Any suggestions for how to proceed?

NRauschmayr · October 31, 2018, 6:00pm

I tried to reproduce your problem, but in my case it did not throw an error. Could you provide the full code?

laurenyu · October 31, 2018, 6:45pm

training script:

import argparse
import gzip
import json
import logging
import os
import struct

import mxnet as mx
import numpy as np


def load_data(path):
    with gzip.open(find_file(path, "labels.gz")) as flbl:
        struct.unpack(">II", flbl.read(8))
        labels = np.fromstring(flbl.read(), dtype=np.int8)
    with gzip.open(find_file(path, "images.gz")) as fimg:
        _, _, rows, cols = struct.unpack(">IIII", fimg.read(16))
        images = np.fromstring(fimg.read(), dtype=np.uint8).reshape(len(labels), rows, cols)
        images = images.reshape(images.shape[0], 1, 28, 28).astype(np.float32) / 255
    return labels, images


def find_file(root_path, file_name):
    for root, dirs, files in os.walk(root_path):
        if file_name in files:
            return os.path.join(root, file_name)


def build_graph():
    data = mx.sym.var('data')
    data = mx.sym.flatten(data=data)
    fc1 = mx.sym.FullyConnected(data=data, num_hidden=128)
    act1 = mx.sym.Activation(data=fc1, act_type="relu")
    fc2 = mx.sym.FullyConnected(data=act1, num_hidden=64)
    act2 = mx.sym.Activation(data=fc2, act_type="relu")
    fc3 = mx.sym.FullyConnected(data=act2, num_hidden=10)
    return mx.sym.SoftmaxOutput(data=fc3, name='softmax')

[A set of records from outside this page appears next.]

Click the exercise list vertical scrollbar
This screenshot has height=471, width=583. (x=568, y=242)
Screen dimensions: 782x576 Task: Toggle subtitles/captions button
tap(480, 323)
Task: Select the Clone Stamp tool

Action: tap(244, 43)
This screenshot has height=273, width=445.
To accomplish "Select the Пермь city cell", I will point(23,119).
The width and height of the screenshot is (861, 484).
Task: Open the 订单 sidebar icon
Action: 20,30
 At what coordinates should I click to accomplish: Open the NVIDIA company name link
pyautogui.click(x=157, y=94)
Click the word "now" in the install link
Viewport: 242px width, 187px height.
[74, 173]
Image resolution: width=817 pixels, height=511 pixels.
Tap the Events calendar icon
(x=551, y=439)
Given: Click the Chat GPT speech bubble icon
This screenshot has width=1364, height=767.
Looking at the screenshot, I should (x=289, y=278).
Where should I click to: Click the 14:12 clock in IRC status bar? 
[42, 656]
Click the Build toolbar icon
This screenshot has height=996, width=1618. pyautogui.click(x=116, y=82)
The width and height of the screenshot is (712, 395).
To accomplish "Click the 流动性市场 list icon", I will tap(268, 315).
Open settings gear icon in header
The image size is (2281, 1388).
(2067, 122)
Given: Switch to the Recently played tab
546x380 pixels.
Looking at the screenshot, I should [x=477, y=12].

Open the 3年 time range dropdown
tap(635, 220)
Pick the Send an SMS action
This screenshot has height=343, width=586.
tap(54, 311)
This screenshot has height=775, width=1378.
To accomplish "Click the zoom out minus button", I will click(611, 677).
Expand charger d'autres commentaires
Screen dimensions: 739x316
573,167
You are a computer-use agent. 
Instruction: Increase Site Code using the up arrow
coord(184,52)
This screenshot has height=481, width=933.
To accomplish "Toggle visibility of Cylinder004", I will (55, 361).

def get_train_context(num_gpus):
    if num_gpus:
        return [mx.gpu(i) for i in range(num_gpus)]
    else:
        return mx.cpu()

def train(batch_size, epochs, learning_rate, num_gpus, training_channel, testing_channel,
          hosts, current_host, model_dir):
    (train_labels, train_images) = load_data(training_channel)
    (test_labels, test_images) = load_data(testing_channel)

    # Data parallel training - shard the data so each host
    # only trains on a subset of the total data.
    shard_size = len(train_images) // len(hosts)
    for i, host in enumerate(hosts):
        if host == current_host:
            start = shard_size * i
            end = start + shard_size
            break

    train_iter = mx.io.NDArrayIter(train_images[start:end], train_labels[start:end], batch_size,
                                   shuffle=True)
    val_iter = mx.io.NDArrayIter(test_images, test_labels, batch_size)

    logging.getLogger().setLevel(logging.DEBUG)

    kvstore = 'local' if len(hosts) == 1 else 'dist_sync'

    mlp_model = mx.mod.Module(symbol=build_graph(),
                              context=get_train_context(num_gpus))
    mlp_model.fit(train_iter,
                  eval_data=val_iter,
                  kvstore=kvstore,
                  optimizer='sgd',
                  optimizer_params={'learning_rate': learning_rate},
                  eval_metric='acc',
                  batch_end_callback=mx.callback.Speedometer(batch_size, 100),
                  num_epoch=epochs)

    if len(hosts) == 1 or current_host == hosts[0]:
        save(model_dir, mlp_model)


def save(model_dir, model):
    model.symbol.save(os.path.join(model_dir, 'model-symbol.json'))
    model.save_params(os.path.join(model_dir, 'model-0000.params'))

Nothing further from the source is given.